---- STORED ROWS

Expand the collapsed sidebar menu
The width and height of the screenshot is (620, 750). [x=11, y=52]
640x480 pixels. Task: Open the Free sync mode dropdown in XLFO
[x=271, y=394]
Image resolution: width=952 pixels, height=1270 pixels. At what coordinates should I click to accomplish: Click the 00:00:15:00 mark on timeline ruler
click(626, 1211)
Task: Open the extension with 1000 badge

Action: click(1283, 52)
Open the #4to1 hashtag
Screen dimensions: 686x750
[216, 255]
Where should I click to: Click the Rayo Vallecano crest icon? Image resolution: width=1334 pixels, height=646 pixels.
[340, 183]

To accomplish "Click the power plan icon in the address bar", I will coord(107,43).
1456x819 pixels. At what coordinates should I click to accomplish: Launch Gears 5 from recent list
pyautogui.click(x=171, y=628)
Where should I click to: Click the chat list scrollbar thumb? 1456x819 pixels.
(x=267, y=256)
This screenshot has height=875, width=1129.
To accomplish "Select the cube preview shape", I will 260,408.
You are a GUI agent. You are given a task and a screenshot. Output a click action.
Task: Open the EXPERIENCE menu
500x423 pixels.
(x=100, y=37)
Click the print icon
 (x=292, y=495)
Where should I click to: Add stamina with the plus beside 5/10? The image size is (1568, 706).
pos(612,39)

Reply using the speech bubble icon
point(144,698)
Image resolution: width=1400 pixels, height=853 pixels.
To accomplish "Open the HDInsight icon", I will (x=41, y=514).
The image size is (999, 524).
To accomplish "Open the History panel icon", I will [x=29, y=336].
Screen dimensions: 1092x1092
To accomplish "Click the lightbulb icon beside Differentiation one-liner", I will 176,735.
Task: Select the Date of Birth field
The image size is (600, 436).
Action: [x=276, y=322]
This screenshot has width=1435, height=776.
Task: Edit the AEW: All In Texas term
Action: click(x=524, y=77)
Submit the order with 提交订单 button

--------

TASK INSTRUCTIONS
Return all of the records above verbatim, changing nothing in any line.

REPLY TO THE EXERCISE
Expand the collapsed sidebar menu
The width and height of the screenshot is (620, 750). [x=11, y=52]
640x480 pixels. Task: Open the Free sync mode dropdown in XLFO
[x=271, y=394]
Image resolution: width=952 pixels, height=1270 pixels. At what coordinates should I click to accomplish: Click the 00:00:15:00 mark on timeline ruler
click(626, 1211)
Task: Open the extension with 1000 badge

Action: click(1283, 52)
Open the #4to1 hashtag
Screen dimensions: 686x750
[216, 255]
Where should I click to: Click the Rayo Vallecano crest icon? Image resolution: width=1334 pixels, height=646 pixels.
[340, 183]

To accomplish "Click the power plan icon in the address bar", I will coord(107,43).
1456x819 pixels. At what coordinates should I click to accomplish: Launch Gears 5 from recent list
pyautogui.click(x=171, y=628)
Where should I click to: Click the chat list scrollbar thumb? 1456x819 pixels.
(x=267, y=256)
This screenshot has height=875, width=1129.
To accomplish "Select the cube preview shape", I will 260,408.
You are a GUI agent. You are given a task and a screenshot. Output a click action.
Task: Open the EXPERIENCE menu
500x423 pixels.
(x=100, y=37)
Click the print icon
 (x=292, y=495)
Where should I click to: Add stamina with the plus beside 5/10? The image size is (1568, 706).
pos(612,39)

Reply using the speech bubble icon
point(144,698)
Image resolution: width=1400 pixels, height=853 pixels.
To accomplish "Open the HDInsight icon", I will (x=41, y=514).
The image size is (999, 524).
To accomplish "Open the History panel icon", I will [x=29, y=336].
Screen dimensions: 1092x1092
To accomplish "Click the lightbulb icon beside Differentiation one-liner", I will 176,735.
Task: Select the Date of Birth field
The image size is (600, 436).
Action: [x=276, y=322]
This screenshot has width=1435, height=776.
Task: Edit the AEW: All In Texas term
Action: click(x=524, y=77)
Submit the order with 提交订单 button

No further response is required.